We spent Saturday at Bletchley Park. That is a little town north of London where Alan Turing worked trying to crack the code that the Germans were using in World War II. At the peak there were apparently 10.000 people working there, also building a magnificent single-purpose computer, the Colossus, to crack open the one-time pad generated by the Lorenz Machine for use be the German High Command.

Saturdays are wonderful days, as there are volunteers out there enthusiastically explaining how the machines work. The only down side is that the National Computer Science Museum and Bletchley Park are on the same grounds, but they don't cooperate, so you have to pay two entrance fees if you want to see both machines running. But it is worth it! And if you are heading up by train, there's a 2-for-1 coupon that you can print out in advance, that saves 15 pounds.

It was nice to see a lot of material in person and to be able to photograph it. There were live demonstrations of a rebuilt Bombe and the rebuilt Colossus. All machines and material were to have been destroyed after the war, as this was a top-secret operation, but luckily there were a few photos and diagrams, and there were still some of the engineers alive as groups started re-producing the parts.

The Colossus was primarily built out of standard telephone exchange parts, as the telephone engineers built it. When British Telecom was upgrading their analog parts to digital, one of the members of the rebuild team drove around with a truck, picking up all the analogue parts (especially valves) he could. The presenter requested that everyone have a look in their garage and attic to see if they happened to have a few lying around, as they are too expensive to produce any more. They consist of hand-blown glass with metal and plastic parts. I wonder if there will ever be a 3D printer for retro parts.

I must have taken 100 pictures, far too many to post here.
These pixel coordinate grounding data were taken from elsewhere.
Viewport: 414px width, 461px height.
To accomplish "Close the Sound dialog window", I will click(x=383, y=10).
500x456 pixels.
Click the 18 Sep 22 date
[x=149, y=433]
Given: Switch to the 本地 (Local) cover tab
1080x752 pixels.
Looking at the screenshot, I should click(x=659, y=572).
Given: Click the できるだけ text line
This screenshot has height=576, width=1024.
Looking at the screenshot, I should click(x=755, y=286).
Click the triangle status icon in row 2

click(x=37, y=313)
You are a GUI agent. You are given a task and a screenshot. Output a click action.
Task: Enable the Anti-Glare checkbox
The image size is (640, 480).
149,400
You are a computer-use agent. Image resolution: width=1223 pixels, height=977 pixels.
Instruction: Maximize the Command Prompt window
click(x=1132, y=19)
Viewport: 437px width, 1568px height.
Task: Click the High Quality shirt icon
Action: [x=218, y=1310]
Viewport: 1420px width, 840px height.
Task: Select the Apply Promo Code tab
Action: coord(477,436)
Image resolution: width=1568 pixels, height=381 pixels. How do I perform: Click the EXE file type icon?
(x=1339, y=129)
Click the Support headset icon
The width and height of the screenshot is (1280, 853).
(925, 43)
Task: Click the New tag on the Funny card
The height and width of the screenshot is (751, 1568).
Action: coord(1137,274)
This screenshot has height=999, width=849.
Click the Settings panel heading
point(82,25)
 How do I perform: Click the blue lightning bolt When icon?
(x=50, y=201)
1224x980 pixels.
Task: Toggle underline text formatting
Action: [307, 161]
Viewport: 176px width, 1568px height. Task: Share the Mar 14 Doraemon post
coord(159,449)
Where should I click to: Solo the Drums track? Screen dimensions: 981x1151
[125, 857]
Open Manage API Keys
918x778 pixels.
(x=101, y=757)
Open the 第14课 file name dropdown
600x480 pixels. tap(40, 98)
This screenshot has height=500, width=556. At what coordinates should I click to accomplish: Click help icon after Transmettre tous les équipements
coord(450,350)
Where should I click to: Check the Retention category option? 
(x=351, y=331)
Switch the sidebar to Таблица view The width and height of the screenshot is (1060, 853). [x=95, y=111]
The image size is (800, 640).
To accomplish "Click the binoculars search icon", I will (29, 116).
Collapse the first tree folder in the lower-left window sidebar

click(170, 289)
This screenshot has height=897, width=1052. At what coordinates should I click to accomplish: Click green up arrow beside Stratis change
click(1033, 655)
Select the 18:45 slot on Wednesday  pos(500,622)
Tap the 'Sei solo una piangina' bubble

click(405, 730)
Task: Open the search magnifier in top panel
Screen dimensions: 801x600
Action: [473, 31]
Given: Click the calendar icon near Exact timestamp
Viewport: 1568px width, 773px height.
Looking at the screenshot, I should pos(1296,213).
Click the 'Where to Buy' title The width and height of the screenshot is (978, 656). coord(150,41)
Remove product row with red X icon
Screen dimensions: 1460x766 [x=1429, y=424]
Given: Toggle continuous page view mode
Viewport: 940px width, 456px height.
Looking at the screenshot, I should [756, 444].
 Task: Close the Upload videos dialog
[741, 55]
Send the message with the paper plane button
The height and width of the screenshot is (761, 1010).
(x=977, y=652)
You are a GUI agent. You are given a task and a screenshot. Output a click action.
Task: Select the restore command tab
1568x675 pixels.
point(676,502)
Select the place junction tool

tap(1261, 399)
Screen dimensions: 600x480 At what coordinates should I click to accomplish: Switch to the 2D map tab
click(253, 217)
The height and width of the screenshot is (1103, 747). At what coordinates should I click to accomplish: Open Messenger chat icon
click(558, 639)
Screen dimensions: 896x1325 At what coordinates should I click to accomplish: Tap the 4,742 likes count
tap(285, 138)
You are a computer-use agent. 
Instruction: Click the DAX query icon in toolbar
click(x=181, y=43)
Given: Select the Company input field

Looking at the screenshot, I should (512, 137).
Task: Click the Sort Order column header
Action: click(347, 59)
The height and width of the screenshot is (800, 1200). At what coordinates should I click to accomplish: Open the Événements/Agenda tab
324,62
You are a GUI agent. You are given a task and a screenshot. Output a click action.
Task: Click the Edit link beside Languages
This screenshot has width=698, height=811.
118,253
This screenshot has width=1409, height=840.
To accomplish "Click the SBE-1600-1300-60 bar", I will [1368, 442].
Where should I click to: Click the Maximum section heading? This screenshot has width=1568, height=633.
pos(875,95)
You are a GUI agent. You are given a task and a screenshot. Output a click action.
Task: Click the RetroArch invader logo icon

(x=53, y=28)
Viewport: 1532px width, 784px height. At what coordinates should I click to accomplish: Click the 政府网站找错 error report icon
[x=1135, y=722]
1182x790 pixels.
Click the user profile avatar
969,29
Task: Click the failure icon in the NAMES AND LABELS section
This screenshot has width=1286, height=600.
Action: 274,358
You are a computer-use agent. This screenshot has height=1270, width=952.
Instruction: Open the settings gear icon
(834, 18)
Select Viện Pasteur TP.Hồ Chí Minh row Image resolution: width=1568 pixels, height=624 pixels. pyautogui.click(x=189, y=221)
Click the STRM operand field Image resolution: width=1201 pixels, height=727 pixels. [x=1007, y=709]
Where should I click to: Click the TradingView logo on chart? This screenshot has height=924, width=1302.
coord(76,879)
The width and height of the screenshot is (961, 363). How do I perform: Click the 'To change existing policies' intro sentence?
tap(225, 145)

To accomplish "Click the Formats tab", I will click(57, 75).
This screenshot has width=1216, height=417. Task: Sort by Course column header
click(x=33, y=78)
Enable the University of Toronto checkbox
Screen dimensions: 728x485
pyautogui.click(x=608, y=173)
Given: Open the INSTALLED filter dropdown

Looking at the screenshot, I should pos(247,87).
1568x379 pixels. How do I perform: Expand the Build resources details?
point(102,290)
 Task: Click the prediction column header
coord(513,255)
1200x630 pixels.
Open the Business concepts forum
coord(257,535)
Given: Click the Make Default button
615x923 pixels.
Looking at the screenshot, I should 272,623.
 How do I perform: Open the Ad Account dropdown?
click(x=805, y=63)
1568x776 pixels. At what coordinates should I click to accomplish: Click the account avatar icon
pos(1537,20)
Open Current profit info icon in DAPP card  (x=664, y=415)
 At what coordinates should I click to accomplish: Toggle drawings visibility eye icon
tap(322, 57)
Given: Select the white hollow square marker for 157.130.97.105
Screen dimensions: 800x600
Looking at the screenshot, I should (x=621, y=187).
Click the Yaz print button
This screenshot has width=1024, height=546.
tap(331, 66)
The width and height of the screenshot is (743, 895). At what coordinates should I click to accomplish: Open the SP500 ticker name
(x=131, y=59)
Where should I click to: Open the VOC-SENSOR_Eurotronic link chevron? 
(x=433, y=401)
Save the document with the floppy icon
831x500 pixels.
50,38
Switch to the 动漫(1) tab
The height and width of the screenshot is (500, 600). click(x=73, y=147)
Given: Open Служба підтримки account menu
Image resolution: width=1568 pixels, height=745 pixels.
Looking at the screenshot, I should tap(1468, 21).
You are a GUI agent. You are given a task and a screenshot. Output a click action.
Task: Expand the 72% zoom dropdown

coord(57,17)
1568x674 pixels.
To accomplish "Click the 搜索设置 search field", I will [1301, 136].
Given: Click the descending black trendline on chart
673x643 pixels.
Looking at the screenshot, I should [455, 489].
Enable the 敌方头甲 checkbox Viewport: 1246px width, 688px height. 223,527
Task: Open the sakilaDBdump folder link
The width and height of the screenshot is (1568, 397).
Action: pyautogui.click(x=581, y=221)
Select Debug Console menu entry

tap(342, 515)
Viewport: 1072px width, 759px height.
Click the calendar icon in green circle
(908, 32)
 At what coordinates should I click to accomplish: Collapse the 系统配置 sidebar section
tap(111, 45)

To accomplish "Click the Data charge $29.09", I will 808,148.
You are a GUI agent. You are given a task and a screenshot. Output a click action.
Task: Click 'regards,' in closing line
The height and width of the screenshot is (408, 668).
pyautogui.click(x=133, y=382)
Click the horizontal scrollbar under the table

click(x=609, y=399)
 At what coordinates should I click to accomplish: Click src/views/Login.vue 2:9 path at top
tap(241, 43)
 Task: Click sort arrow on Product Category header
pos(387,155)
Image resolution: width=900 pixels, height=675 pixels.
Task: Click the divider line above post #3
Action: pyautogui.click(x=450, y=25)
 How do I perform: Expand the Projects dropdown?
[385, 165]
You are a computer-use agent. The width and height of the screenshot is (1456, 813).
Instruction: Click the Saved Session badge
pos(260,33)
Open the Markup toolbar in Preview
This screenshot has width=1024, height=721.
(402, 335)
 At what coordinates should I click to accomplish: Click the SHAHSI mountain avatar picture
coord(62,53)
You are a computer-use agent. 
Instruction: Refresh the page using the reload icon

I guess I'll have to teach cryptography again only in order to use them - and in order to explain how the codes were cracked. The "unbreakable" Lorenz cipher was broken when a soldier re-used the same one-time pad to resend a message that was slightly different - with abbreviations. And the Enigma was brute-forced after some lateral thinking showed that there was a flaw - a character could never be mapped to itself. And since the Germans love wordy, standard terminology, and had a tendency to send messages at the exact same time every day (like the Wettervorhersage, the weather report, or regular reports that nothing had happened worth reporting - Keine besondere Vorkommnisse) so the engineers could compare the intercepted code with typical words that they expected to be in the text, and were thus able to rule out quite a number of cases. With the Bombe they then brute-forced the rest of the possibilities, using a machine called the Type-X that you could set a possible key and type in the message and see if it fell out in plain text. What a disappointment that must have been to spend all day decoding and then to learn that the Kleiderpauschale had been raised by one Reichsmark or something equally boring.

It was a fascinating day, I could have spent lots more time AND bought one of everything in the gift shop. But I'm flying and already close to the weight limit, so I just purchased some postcards and a DVD.